→ Goal:
Before the material, reproduce the passage of the article on Israel's ban on Sudanese protests, starting with "When Feller was" and going on through "precedent, he agreed.".

Israel bans Sudanese activists from protesting outside the UAE embassy in Tel Aviv

In what critics see as a major blow to freedom of expression, Israel has banned protests against its ally the United Arab Emirates over the latter’s sponsorship of a militia perpetrating atrocities in Sudan.

“This is a very, very grave step that lessens freedom of protest and freedom of speech,” said Oded Feller, director of the legal department at the Association for Civil Rights (ACRI) in Israel.

The ban is causing consternation among the 6,000-strong Sudanese community in Israel. Many of them lost relatives or friends at the hands of the Rapid Support Forces (RSF) militia in their home country.

In a letter from Maya Vinkler, a police legal adviser in Tel Aviv, to Feller dated 20 November and seen by Index on Censorship, Vinkler refers back to a hearing before the High Court of Justice the previous day during which judges deliberated on an ACRI petition on behalf of Sudanese community activist Anwar Suliman. The petition sought to overturn a police decision based on secret evidence that it would be a “severe threat to state security and public well-being” to hold a protest outside the UAE embassy in the Tel Aviv suburb of Herzliya.

“We wanted the Israeli public to know who is responsible for this slaughter and that it is not just the militia,” Suliman said. The UAE has close ties with Israel, establishing diplomatic relations through the US-brokered Abraham Accords in 2020 – and making its first public purchase of Israeli weaponry a year later.

The country is also a major regional player, but after the RSF’s mass killings of civilians in and around the city of El Fasher in Darfur last month its international reputation is declining. Abu Dhabi insists that it does not back the RSF, but the disclaimer is contradicted by “evidence showing the Gulf state has provided munitions, drones and other equipment to the RSF,” according to a 15 November report in the Washington Post.

The deputy head of Israel’s National Security Council and a representative of the foreign ministry attended the high court session.

“In the open part of the discussion it was stressed that there is a danger of harm to state security and harm to foreign relations,” Feller said.

Then the courtroom was cleared so that the deputy head of the National Security Council and “possibly other officials” could brief the judges in secrecy.

When Feller was allowed back into the courtroom, the judges advised him to withdraw the petition. Feller says that since he did not want a negative ruling that would set a precedent, he agreed.

After this setback, Suliman and Feller applied to the police to hold a protest in a park, with placards and speeches, focusing on candle lighting and tributes to friends and relatives killed by the RSF. “I have a friend I studied with for four years and he was killed,” said Suliman “Everyone in the community has someone who was killed there whether it’s a family member or a friend.”

He told Index the Sudanese community just wants to protest the UAE role in Sudan, just as communities in Western cities including London have done recently.

→ Dataset excerpt:

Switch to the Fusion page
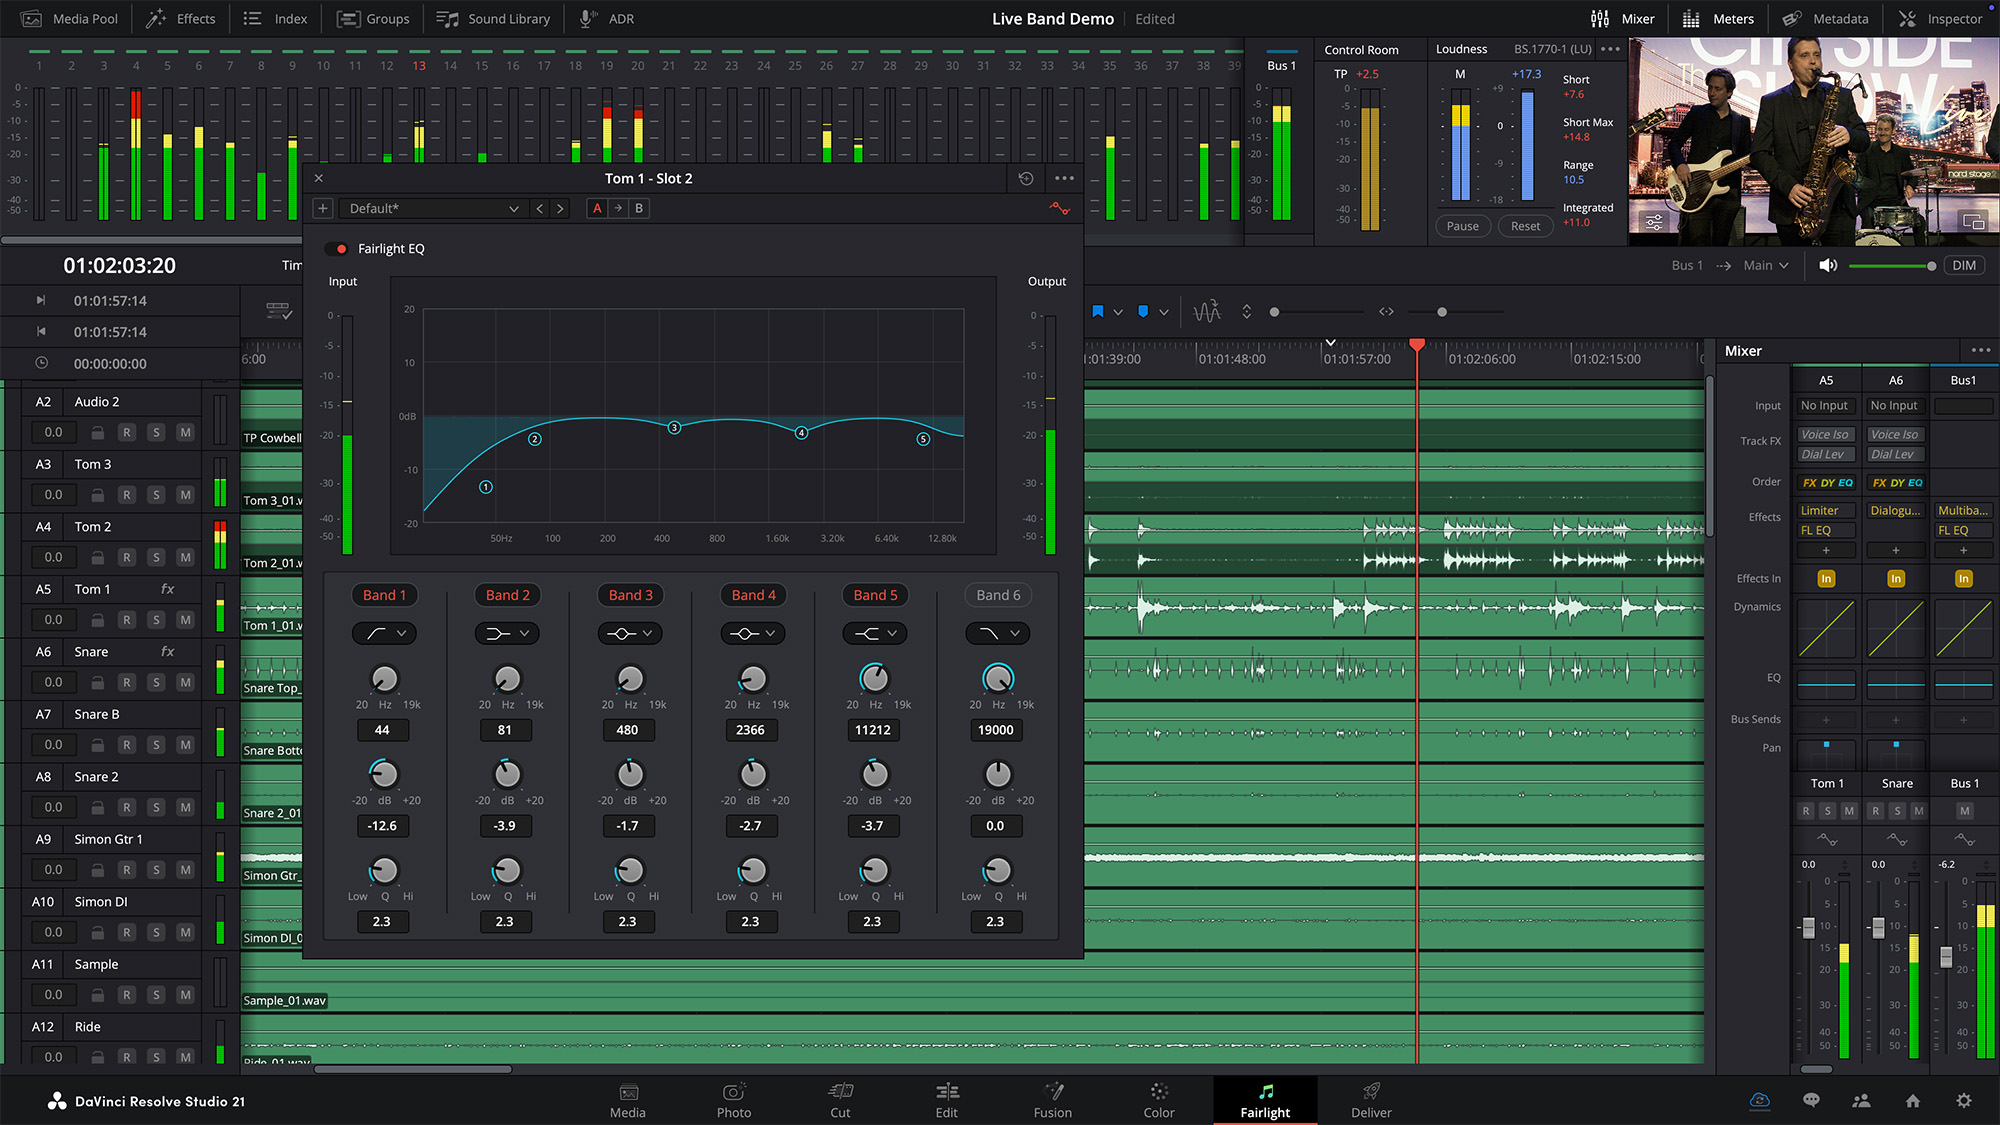Image resolution: width=2000 pixels, height=1125 pixels. (1052, 1100)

→ Task output:
When Feller was allowed back into the courtroom, the judges advised him to withdraw the petition. Feller says that since he did not want a negative ruling that would set a precedent, he agreed.